Success at Jubilee was followed by other discoveries in the basin, several of which are now grouped collectively into the Tweneboa–Enyenra–Ntomme (TEN) complex, currently under development. Ongoing efforts continue in Ghana to identify satellite prospects that may add to the volumes of oil already found, and Tullow hopes to bring the complex on stream in late 2016.
The next stage
Major success has come to Ghana, which is now a leading oil and gas producer. Can that success be repeated in Suriname?

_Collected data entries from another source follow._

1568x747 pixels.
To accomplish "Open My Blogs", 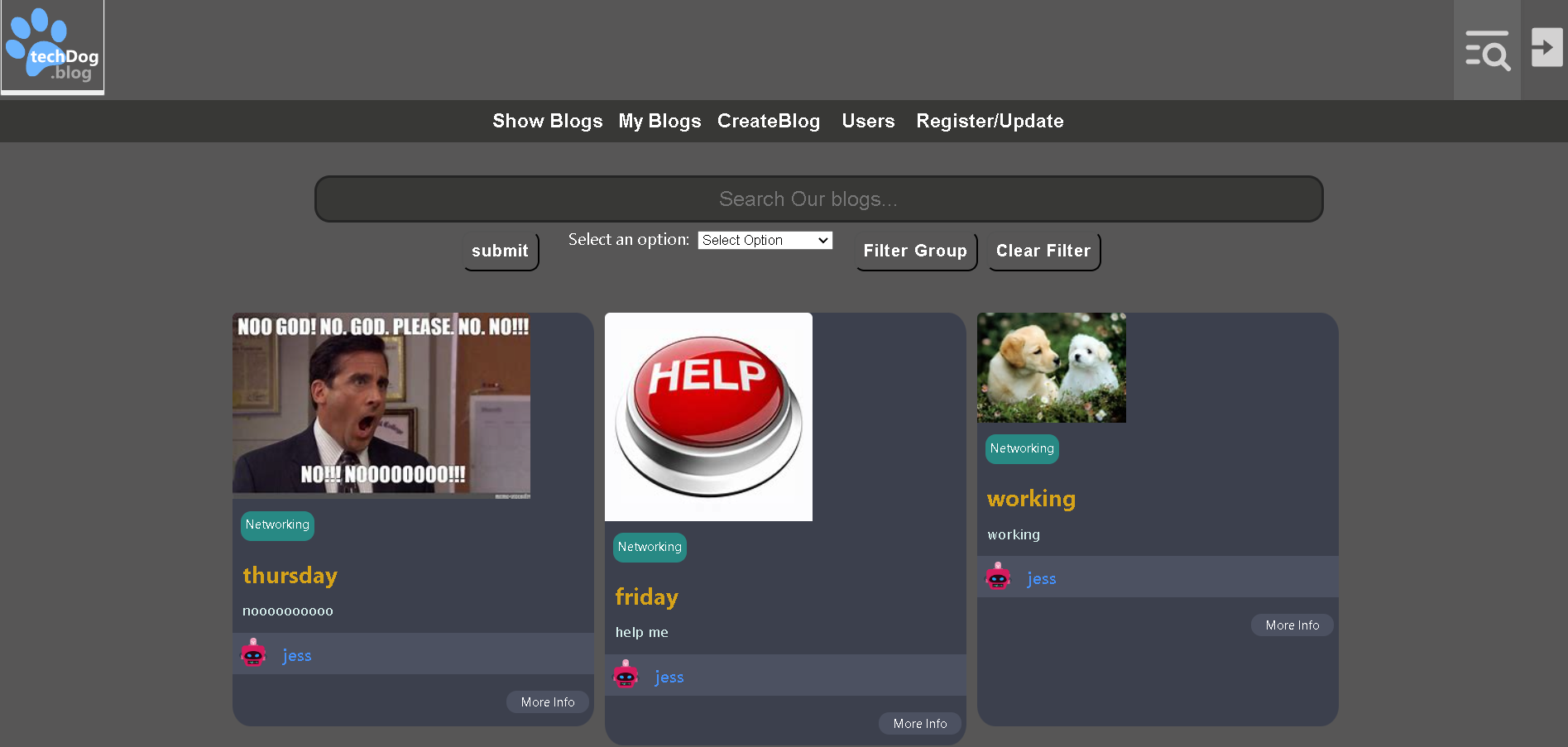I will pos(659,121).
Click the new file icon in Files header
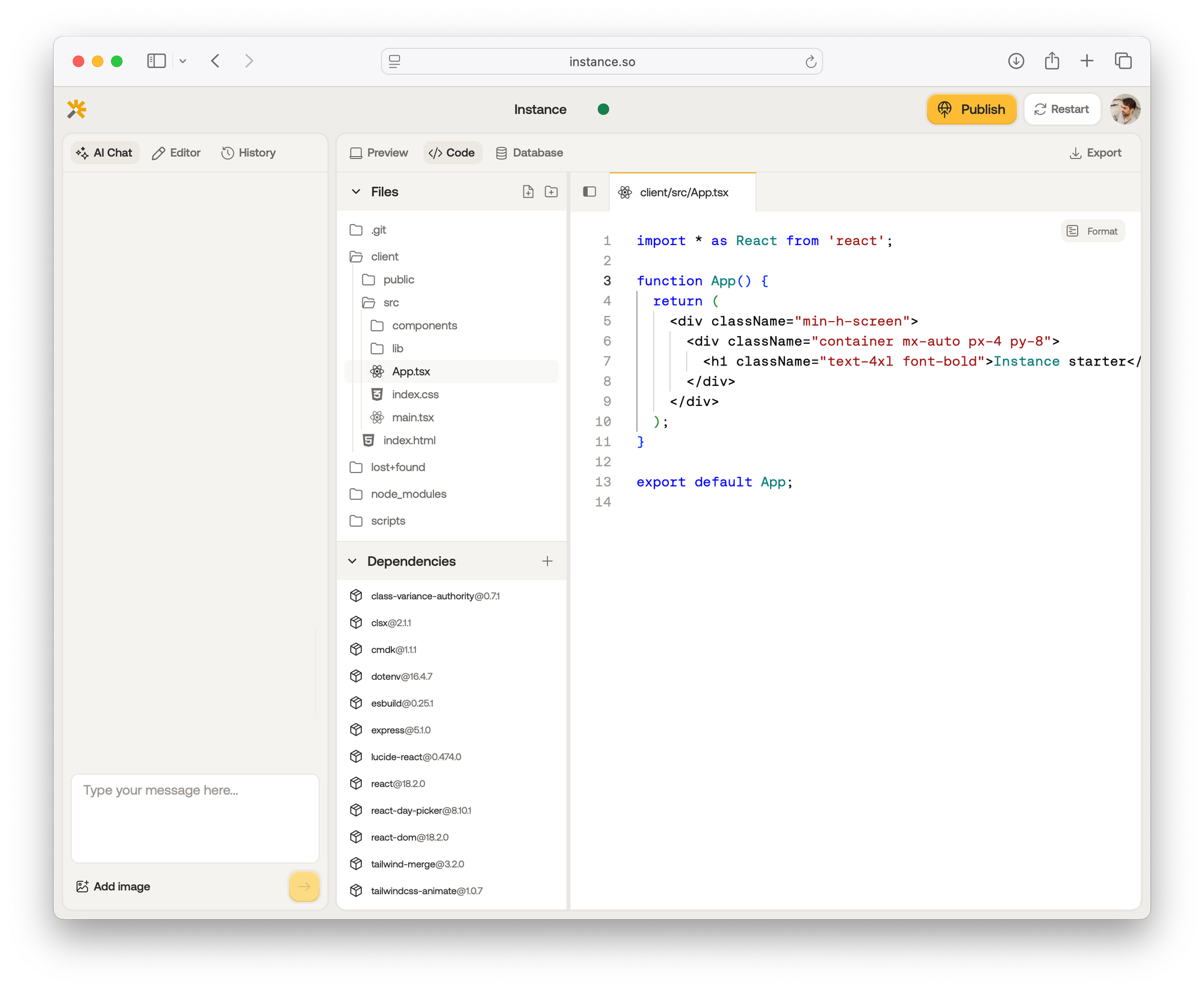 point(528,191)
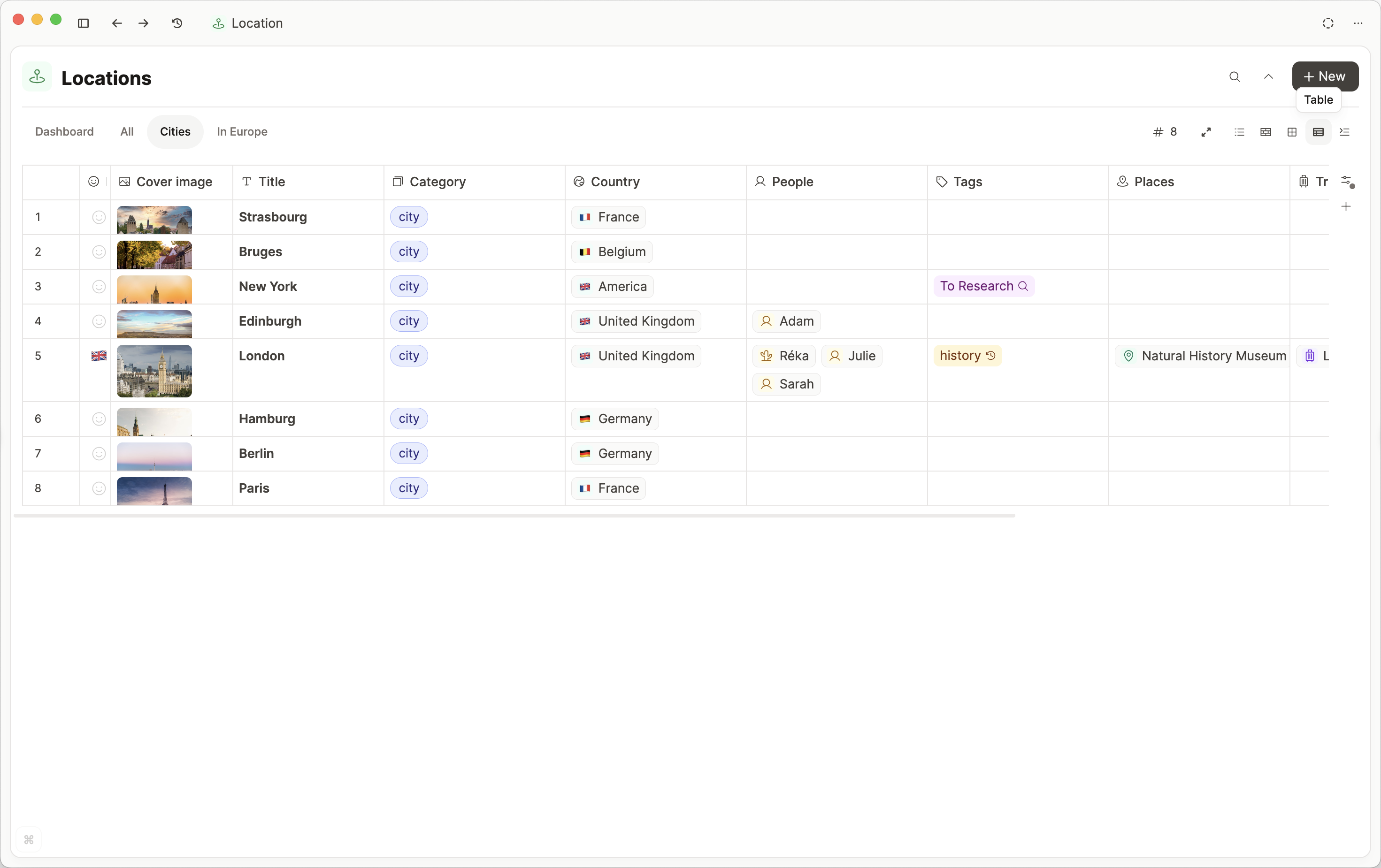Image resolution: width=1381 pixels, height=868 pixels.
Task: Open the London cover image thumbnail
Action: [153, 370]
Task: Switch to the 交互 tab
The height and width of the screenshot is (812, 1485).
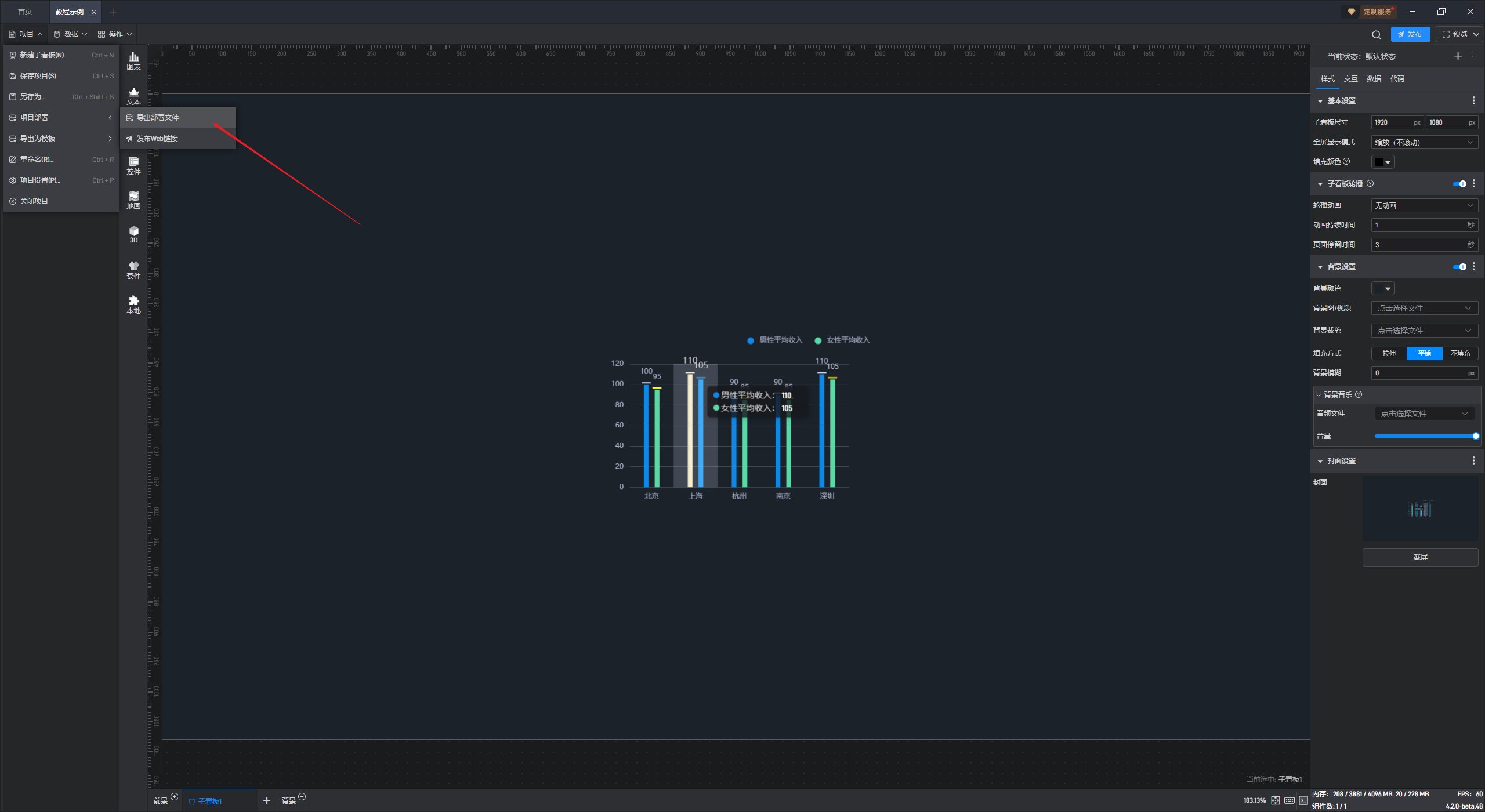Action: (x=1350, y=79)
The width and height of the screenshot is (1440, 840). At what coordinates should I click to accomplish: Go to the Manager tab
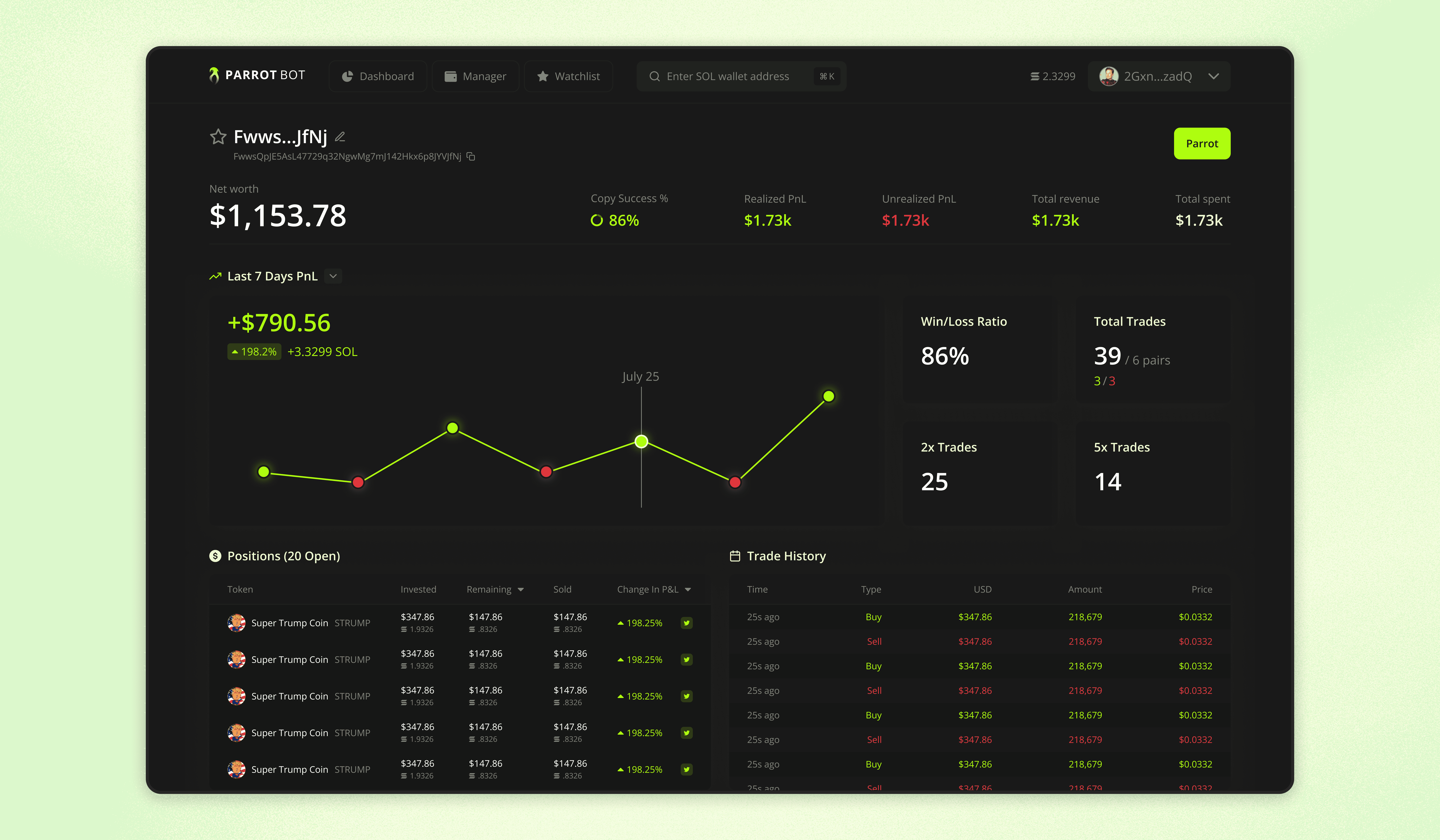(x=475, y=76)
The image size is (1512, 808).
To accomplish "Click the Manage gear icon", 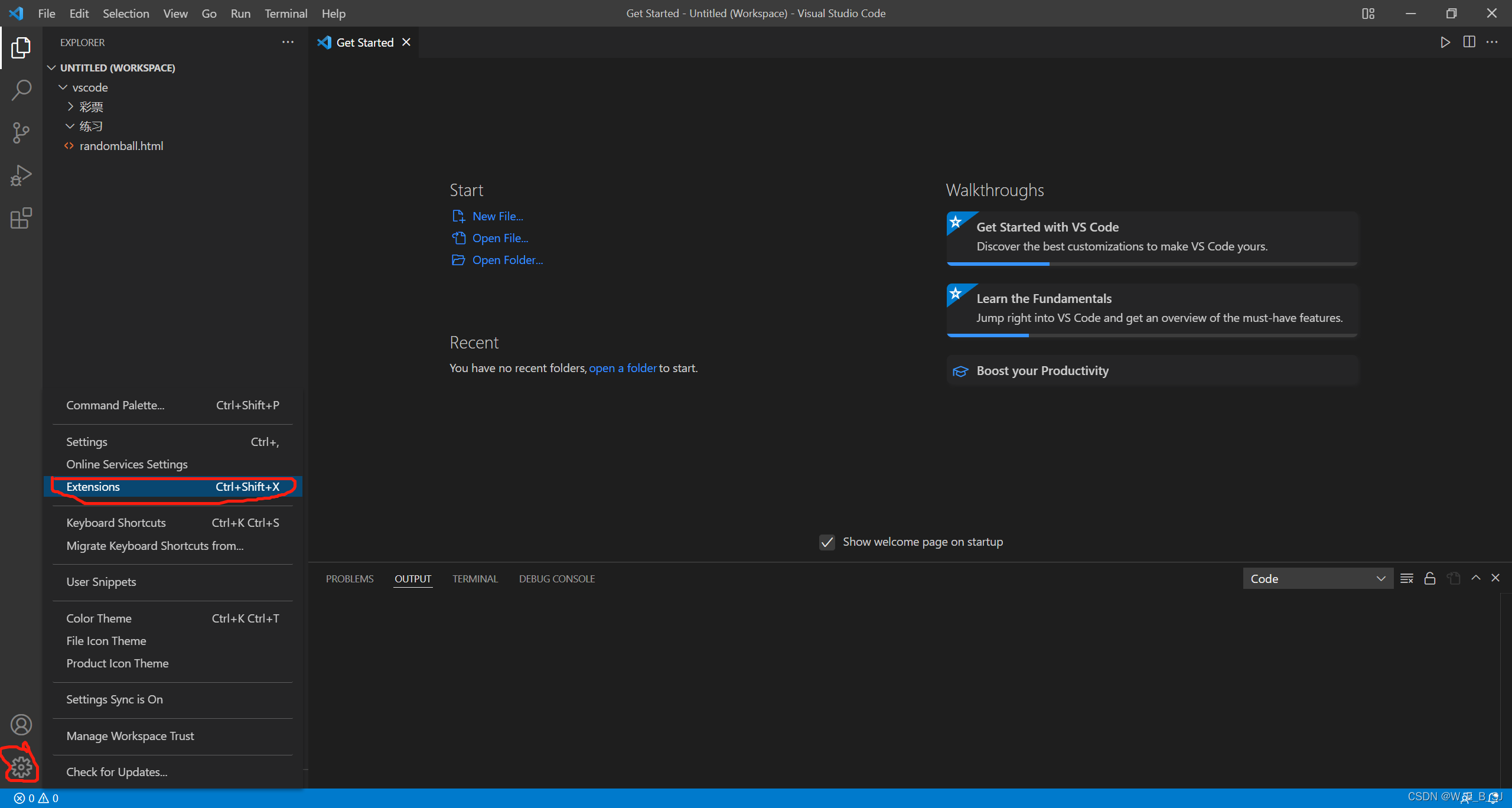I will coord(21,767).
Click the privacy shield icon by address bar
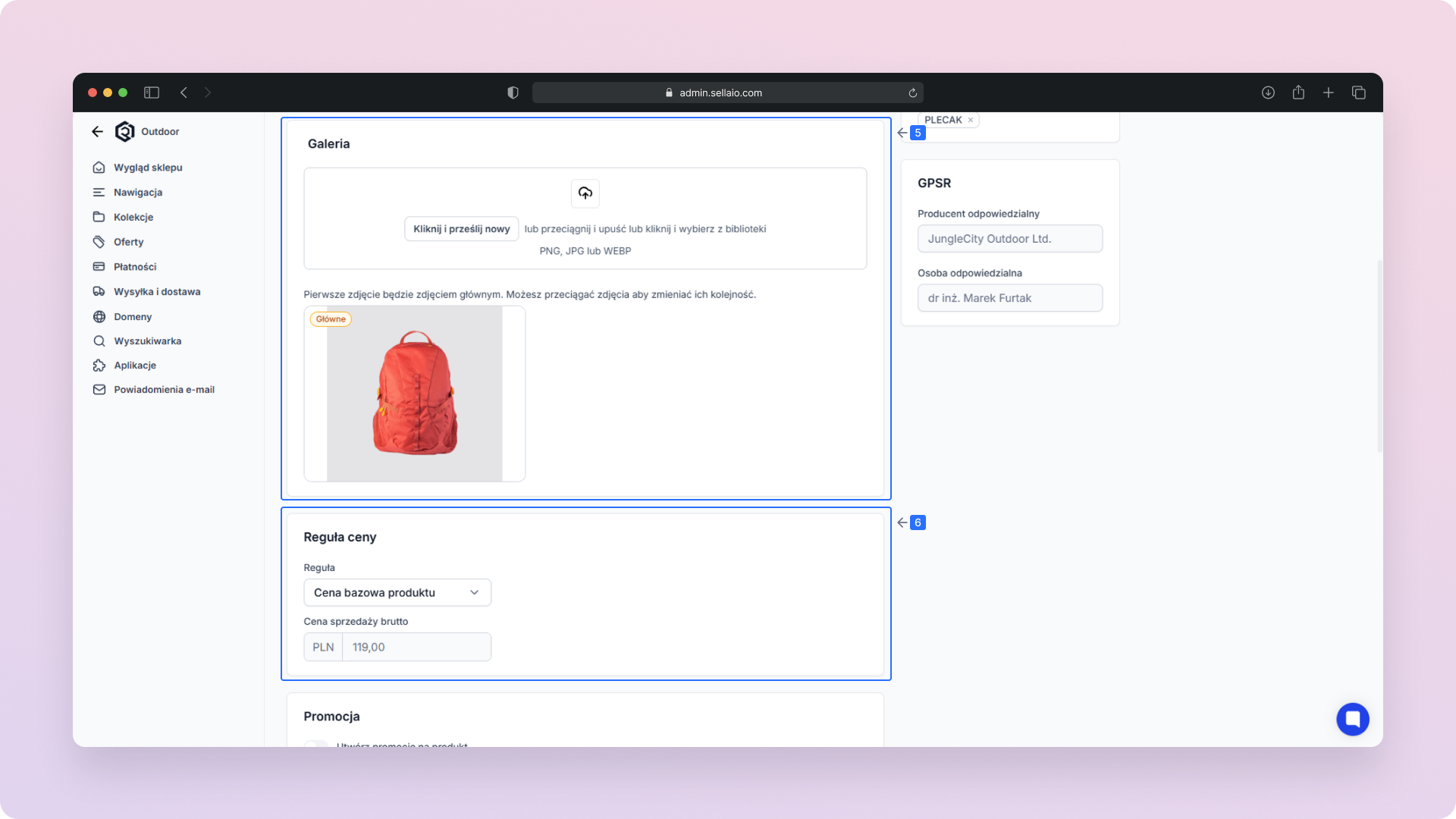This screenshot has width=1456, height=819. click(x=513, y=93)
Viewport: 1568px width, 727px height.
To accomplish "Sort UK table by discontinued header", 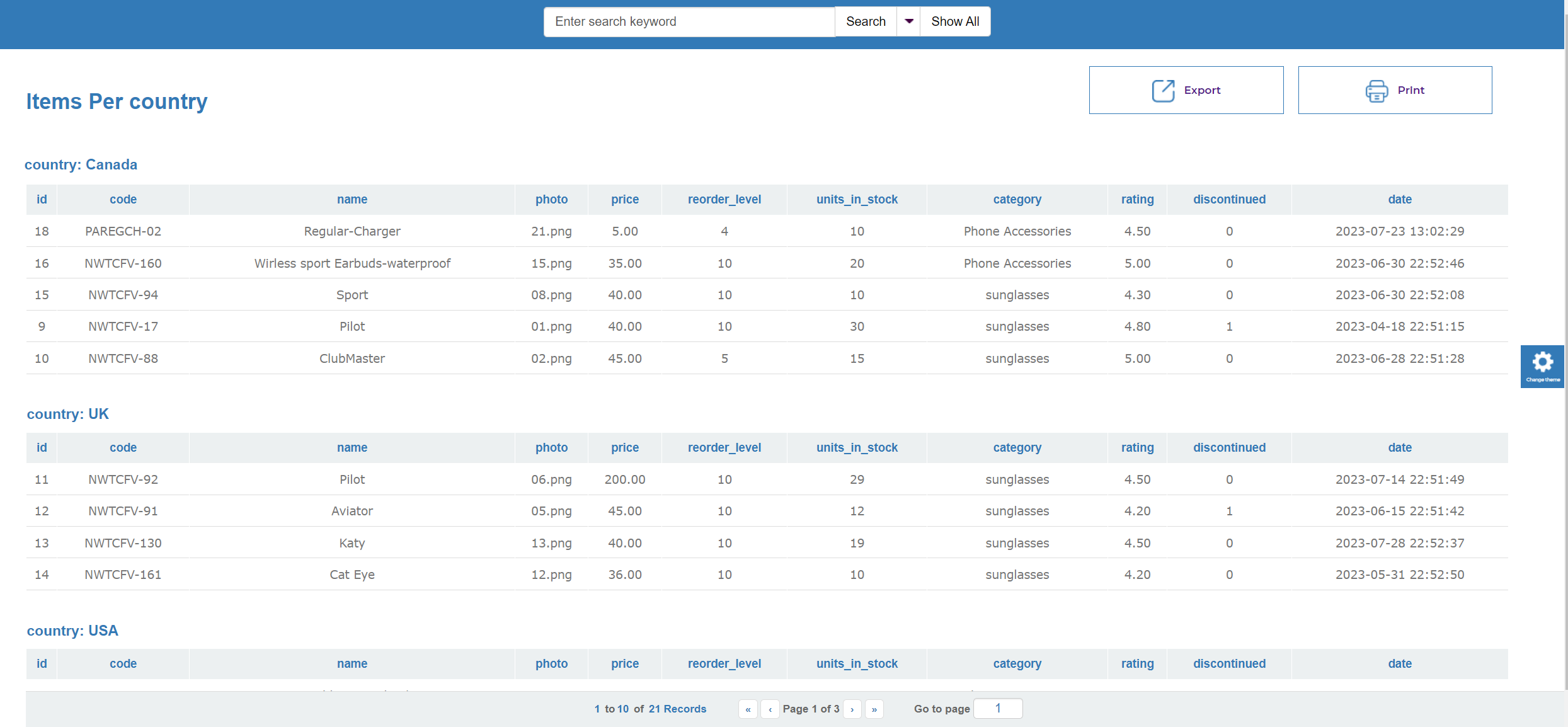I will (x=1228, y=447).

Not only is it clear that Suriname shares all the primary geological ingredients needed for the presence of accumulations in Upper Cretaceous turbidite reservoirs, but the evolution of exploration efforts here also bears striking similarities to the long, patient story of the search for oil and gas in Ghana. Prior to 2007, Ghana had only one small, producing oil field, but it also had several exploration wells with oil shows, which provided testament to the potential of the basin to deliver one or more commercial hydrocarbon discoveries.
Today, the Suriname Basin is in a similar situation; there is production onshore from the Tambaredjo Field, but no commercial oil discoveries in the offshore (Wong, Reference Wong1989, Reference Wong and Wong1998; Dronkert & Wong, Reference Dronkert and Wong1993; Rivera Rabelo, Reference Rivera Rabelo2006; Goss et al., Reference Goss, Mosher, Wach and Kean2009; Leo et al., Reference Leo, Van de Weerd, Maaijwee, Boeker, Collin, Ramdajal and Paidin2015; Nemčok et al., Reference Nemčok, Rybár, Ekkertová, Kotulová, Hermeston and Jones2015). However, many of the offshore wells have encountered good oil shows, indicating that the basin has potential. In June 2007, the potential of the Tano Basin was finally realised with the Mahogany discovery. Today, the same geoscience technologies and expertise are being applied towards the same goal in Suriname. They led to early success with the discovery of 72 m of net pay in Late Cretaceous turbidite fans in the Zaedyus well in French Guiana. Since then, ExxonMobil has had success in a similar Late Cretaceous turbidite fan play with well Liza-1 in Guyana (90 m oil sand), so clearly the concept of analogous petroleum systems works. Currently, a number of exploratory wells are underway or planned in Suriname; hopefully the success which has turned Ghana into a major oil-producing nation can be repeated in Suriname over the next few years.